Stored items
- - - - - - -

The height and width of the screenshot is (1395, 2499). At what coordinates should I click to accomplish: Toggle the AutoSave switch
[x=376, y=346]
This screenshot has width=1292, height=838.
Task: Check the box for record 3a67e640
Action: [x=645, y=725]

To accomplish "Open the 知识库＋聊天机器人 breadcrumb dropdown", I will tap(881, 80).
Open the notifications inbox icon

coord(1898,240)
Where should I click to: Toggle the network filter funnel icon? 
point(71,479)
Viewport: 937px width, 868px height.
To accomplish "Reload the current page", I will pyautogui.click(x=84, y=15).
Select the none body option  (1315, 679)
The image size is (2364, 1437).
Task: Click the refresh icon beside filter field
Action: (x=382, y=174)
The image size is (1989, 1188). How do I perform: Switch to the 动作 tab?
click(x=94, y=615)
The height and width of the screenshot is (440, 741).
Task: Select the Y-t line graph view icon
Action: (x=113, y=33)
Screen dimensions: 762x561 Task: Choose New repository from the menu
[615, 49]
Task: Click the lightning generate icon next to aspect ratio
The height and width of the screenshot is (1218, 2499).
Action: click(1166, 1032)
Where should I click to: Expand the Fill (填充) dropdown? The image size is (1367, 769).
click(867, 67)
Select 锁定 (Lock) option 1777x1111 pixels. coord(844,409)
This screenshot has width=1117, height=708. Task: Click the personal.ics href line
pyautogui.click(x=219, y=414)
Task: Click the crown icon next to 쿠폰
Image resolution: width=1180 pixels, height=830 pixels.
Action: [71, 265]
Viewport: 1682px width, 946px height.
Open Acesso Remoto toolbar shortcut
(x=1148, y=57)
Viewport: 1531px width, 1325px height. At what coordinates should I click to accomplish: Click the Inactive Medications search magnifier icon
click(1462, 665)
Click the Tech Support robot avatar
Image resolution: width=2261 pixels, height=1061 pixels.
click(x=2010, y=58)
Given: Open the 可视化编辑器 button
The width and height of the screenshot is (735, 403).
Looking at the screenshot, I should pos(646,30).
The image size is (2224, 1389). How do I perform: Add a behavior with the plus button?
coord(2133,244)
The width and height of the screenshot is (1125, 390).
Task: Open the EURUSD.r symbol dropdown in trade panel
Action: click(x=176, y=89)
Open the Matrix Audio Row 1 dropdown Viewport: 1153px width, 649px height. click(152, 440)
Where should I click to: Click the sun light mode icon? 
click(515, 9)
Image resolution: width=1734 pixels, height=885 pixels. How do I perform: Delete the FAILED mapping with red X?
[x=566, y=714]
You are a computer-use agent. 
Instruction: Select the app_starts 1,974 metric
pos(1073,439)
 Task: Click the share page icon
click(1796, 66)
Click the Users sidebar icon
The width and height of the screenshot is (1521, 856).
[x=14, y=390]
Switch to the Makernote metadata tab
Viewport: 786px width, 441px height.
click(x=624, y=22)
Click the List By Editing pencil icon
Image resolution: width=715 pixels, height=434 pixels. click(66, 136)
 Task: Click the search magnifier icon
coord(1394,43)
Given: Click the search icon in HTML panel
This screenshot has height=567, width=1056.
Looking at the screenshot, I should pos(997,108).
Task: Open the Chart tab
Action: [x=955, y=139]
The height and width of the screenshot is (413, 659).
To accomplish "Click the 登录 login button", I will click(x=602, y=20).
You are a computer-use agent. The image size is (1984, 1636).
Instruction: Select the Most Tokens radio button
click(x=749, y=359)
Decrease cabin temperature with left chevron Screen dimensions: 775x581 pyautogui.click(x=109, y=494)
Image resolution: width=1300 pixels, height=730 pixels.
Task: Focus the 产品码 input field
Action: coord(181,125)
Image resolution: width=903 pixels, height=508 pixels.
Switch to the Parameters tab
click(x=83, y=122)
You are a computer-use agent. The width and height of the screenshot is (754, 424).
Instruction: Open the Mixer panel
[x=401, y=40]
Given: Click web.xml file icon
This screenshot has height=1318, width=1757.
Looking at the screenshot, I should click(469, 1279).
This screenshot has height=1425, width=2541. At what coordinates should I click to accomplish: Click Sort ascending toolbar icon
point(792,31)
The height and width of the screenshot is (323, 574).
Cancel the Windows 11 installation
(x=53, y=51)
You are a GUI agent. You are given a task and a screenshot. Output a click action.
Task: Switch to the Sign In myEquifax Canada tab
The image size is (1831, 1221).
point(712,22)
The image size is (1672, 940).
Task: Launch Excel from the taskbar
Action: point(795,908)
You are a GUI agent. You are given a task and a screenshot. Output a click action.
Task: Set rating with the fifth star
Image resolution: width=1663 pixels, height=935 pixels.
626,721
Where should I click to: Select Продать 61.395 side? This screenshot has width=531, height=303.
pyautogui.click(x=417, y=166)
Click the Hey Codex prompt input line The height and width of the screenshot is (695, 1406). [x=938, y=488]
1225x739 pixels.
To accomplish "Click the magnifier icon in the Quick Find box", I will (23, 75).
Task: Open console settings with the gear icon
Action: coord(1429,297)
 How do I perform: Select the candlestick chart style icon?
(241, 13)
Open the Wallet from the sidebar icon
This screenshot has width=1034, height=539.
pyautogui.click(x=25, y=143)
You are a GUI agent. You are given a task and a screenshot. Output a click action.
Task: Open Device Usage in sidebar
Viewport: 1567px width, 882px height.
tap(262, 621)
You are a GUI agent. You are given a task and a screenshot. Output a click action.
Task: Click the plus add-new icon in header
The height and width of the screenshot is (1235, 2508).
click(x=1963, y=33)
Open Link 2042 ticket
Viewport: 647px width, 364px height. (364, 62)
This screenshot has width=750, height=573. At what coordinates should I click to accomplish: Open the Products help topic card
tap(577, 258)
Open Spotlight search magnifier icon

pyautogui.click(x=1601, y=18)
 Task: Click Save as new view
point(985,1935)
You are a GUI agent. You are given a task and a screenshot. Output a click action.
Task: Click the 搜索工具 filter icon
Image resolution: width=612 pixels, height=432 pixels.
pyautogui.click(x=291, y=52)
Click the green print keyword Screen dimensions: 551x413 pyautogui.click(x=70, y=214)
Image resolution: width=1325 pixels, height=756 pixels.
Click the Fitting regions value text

- - - - - - -

**What is required**: From the first line of the data above to the line holding "Task: Click the crown icon next to 쿠폰", reproduce each line exactly; emit no other lines.

**Exercise output**:
The height and width of the screenshot is (1395, 2499). At what coordinates should I click to accomplish: Toggle the AutoSave switch
[x=376, y=346]
This screenshot has width=1292, height=838.
Task: Check the box for record 3a67e640
Action: [x=645, y=725]

To accomplish "Open the 知识库＋聊天机器人 breadcrumb dropdown", I will tap(881, 80).
Open the notifications inbox icon

coord(1898,240)
Where should I click to: Toggle the network filter funnel icon? 
point(71,479)
Viewport: 937px width, 868px height.
To accomplish "Reload the current page", I will pyautogui.click(x=84, y=15).
Select the none body option  (1315, 679)
The image size is (2364, 1437).
Task: Click the refresh icon beside filter field
Action: (x=382, y=174)
The image size is (1989, 1188). How do I perform: Switch to the 动作 tab?
click(x=94, y=615)
The height and width of the screenshot is (440, 741).
Task: Select the Y-t line graph view icon
Action: (x=113, y=33)
Screen dimensions: 762x561 Task: Choose New repository from the menu
[615, 49]
Task: Click the lightning generate icon next to aspect ratio
The height and width of the screenshot is (1218, 2499).
Action: click(1166, 1032)
Where should I click to: Expand the Fill (填充) dropdown? The image size is (1367, 769).
click(867, 67)
Select 锁定 (Lock) option 1777x1111 pixels. coord(844,409)
This screenshot has width=1117, height=708. Task: Click the personal.ics href line
pyautogui.click(x=219, y=414)
Task: Click the crown icon next to 쿠폰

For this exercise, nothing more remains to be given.